Discovering Available Genomic Files

Understanding the List Files Command

The list_files script queries the Genomic Data Access and Management (GDAM) API to securely obtain file information through the DocumentReference endpoint.

Basic File Discovery

List all files for a specific referral:

cgpclient/scripts/list_files --referral_id r30000000001

Configuration File

This command uses your default configuration file at ~/.cgpclient/config.yaml. If you used a different location, specify it with: -cfg CONFIG_FILE or --config_file CONFIG_FILE

Filtering for Specific Files

To retrieve specific file types (e.g., CRAM files for a proband), use filtering options:

cgpclient/scripts/list_files \
--referral_id r30000000001 \
--participant_id p12345678301 \
--mime_type application/cram \
--include_drs_access_urls \
--pivot

Command breakdown:

  • --referral_id: Filters to a specific referral (family/case)
  • --participant_id: Filters to a specific participant within the referral
  • --mime_type: Filters by file type (application/cram, application/vcf, etc.)
  • --include_drs_access_urls: Includes HTSGET URLs for streaming
  • --pivot: Formats output for easier reading

Understanding the Output

The script returns detailed information about each genomic file:

file property   value
last_updated    2025-07-07T14:03:28
ngis_category   CRAM
content_type    application/cram
size            [file_size]
author_ods_code 8J834
referral_id     r30000000001
participant_id  p12345678301
sample_id       LP1000000-DNA_B05
run_id          [run_identifier]
name            LP1000000-DNA_B05.cram
s3_url          s3://mr459-dev-cgp-objects/2025/07/07/XXXXXX-XXXX-XXXX-XXXXX-XXXXXX/LP1000000-DNA_B05.cram
htsget_url      https://sandbox.api.service.nhs.uk/genomic-data-access/ga4gh/htsget/v1.3/reads/XXXXXX-XXXX-XXXX-XXXXX-XXXXXX

Key fields:

  • name: The original filename
  • s3_url: Direct S3 location (for reference)
  • htsget_url: The streaming URL we'll use with IGV
  • mime_type: File format (CRAM, VCF, etc.)
  • size: File size in bytes

Streaming Data to IGV.js

With the HTSGET URL obtained from the file discovery step, you can now stream genomic data directly to IGV.js for visualization.

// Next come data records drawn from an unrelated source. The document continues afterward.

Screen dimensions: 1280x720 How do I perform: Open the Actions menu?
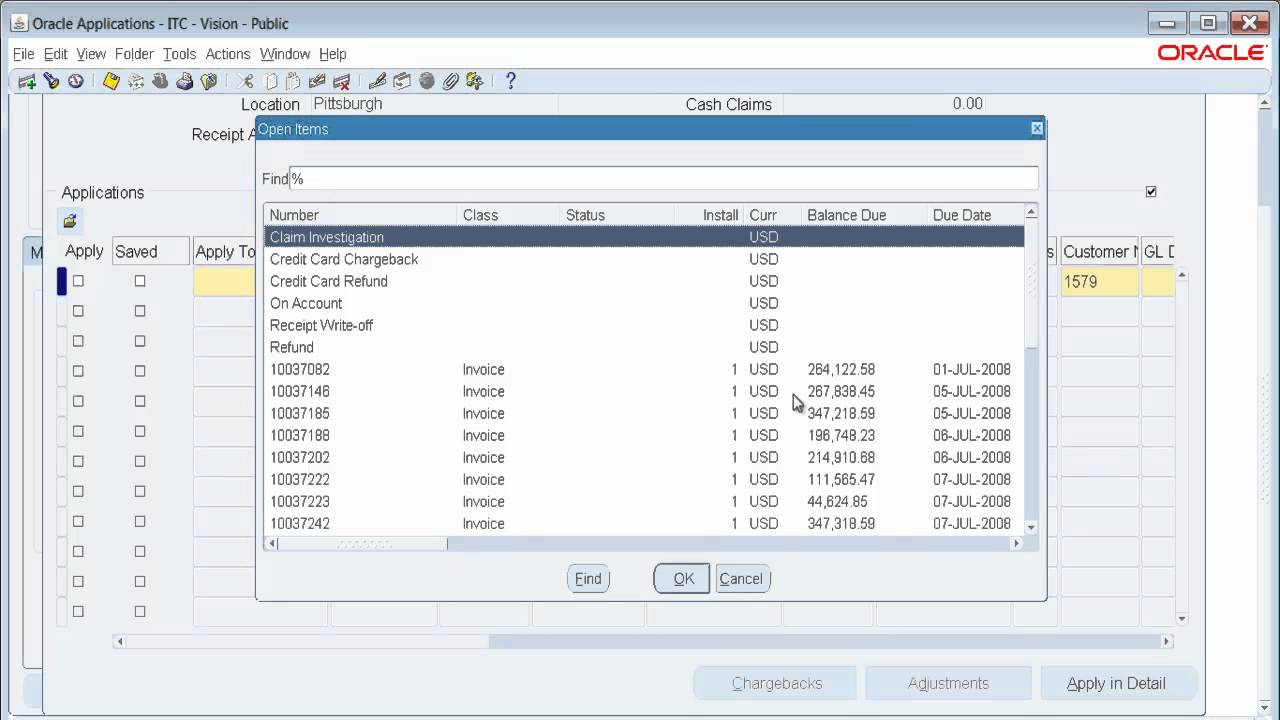227,54
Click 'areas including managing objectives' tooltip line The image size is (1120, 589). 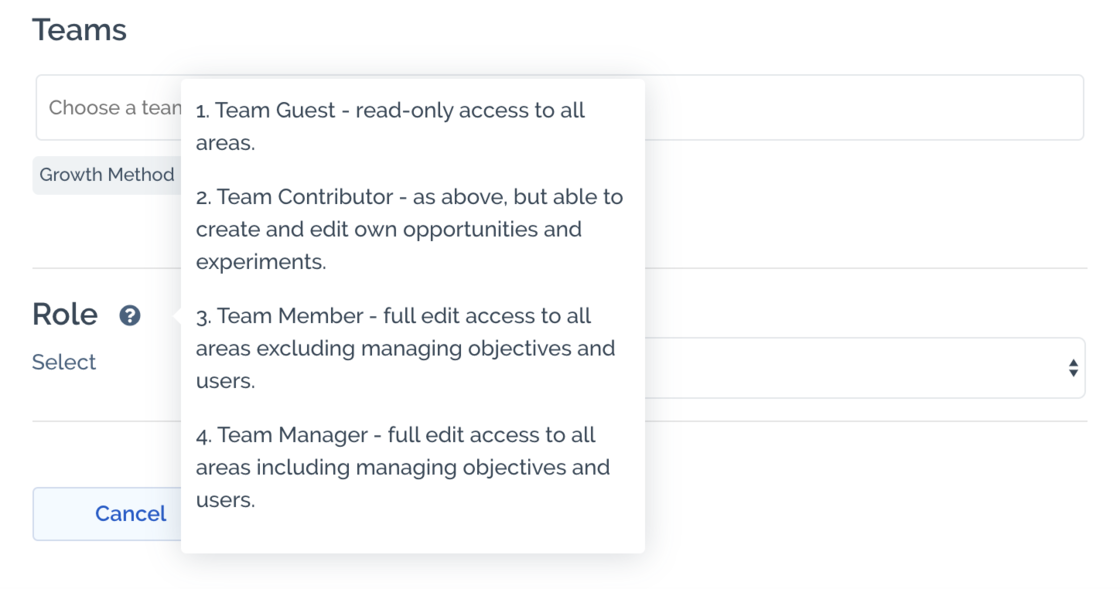(402, 468)
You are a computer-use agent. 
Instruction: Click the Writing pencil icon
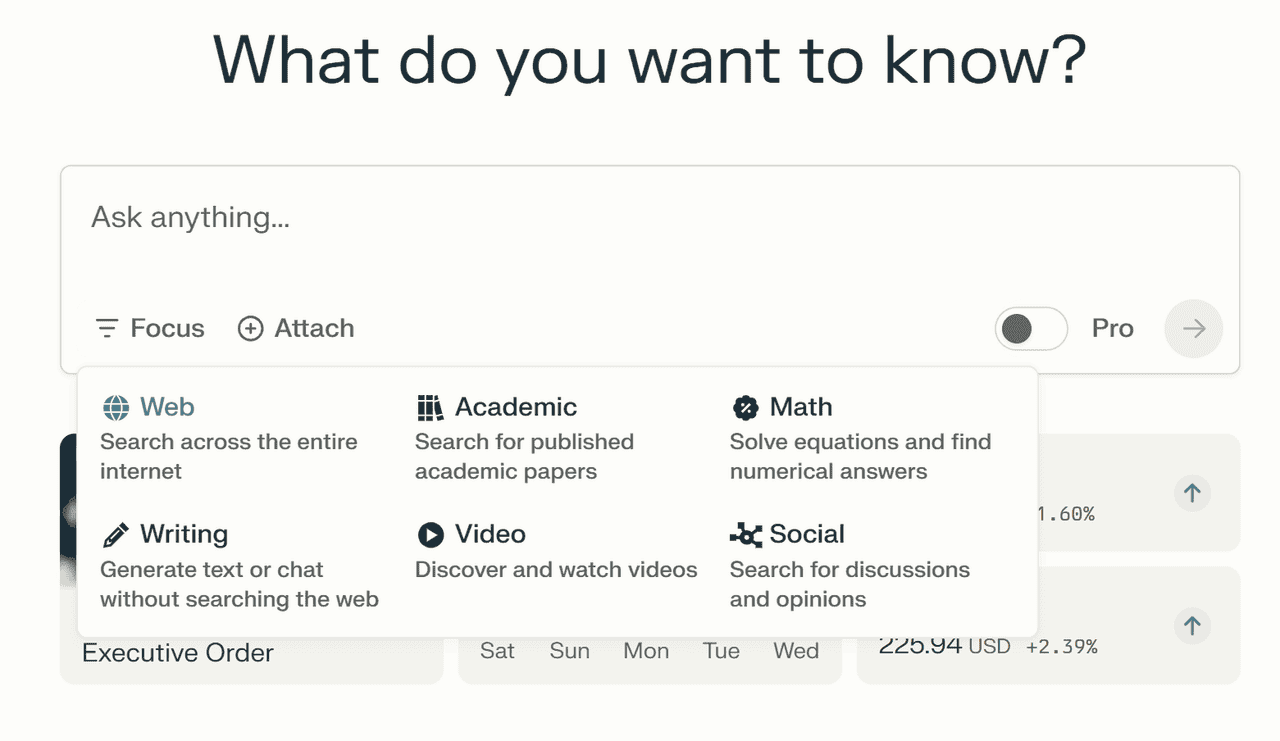pyautogui.click(x=116, y=535)
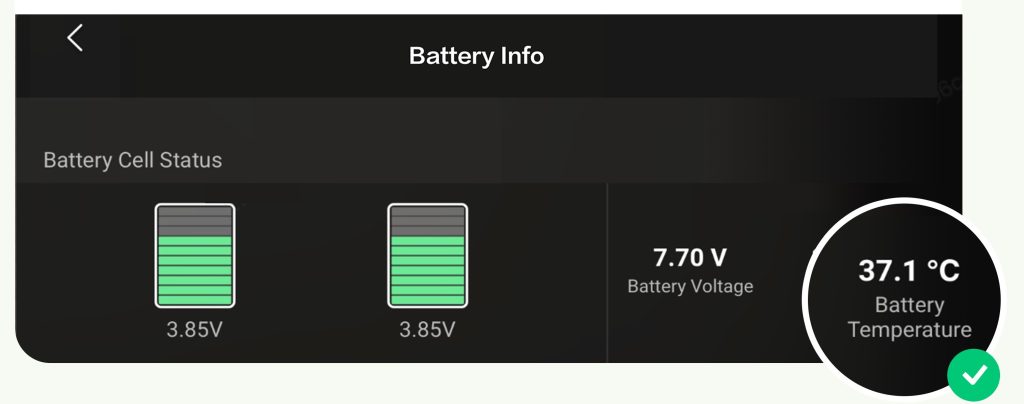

Download the following IGV.js HTML snippet (right click "save as")

Warning

There is a known issue with CORS which means HTSget urls routed via the NHS API platform will not work.

We are working with the NHS API platform to find a solution to this

Open the HTML in a text editor and modify the tracks

    var options = {
    supportQueryParameters: true,
    genome: "hg38",
    locus: "chr7:42395147-42395347", # specify the region you want to stream here
    tracks: [
        {
        name: 'Reads', # name your track
        type: 'alignment',
        format: 'bam',
        url: 'https://sandbox.api.service.nhs.uk/genomic-data-access/ga4gh/htsget/v1.3/reads/XXXXXX-XXXX-XXXX-XXXXX-XXXXXX', # insert htsget url from the list files output here
        sourceType: 'htsget',
        visibilityWindow: 10000,
    }]
}

You can repeat for more CRAMs and other files held in GDAM such as VCFs and BigWigs as per the IGV.js documentation.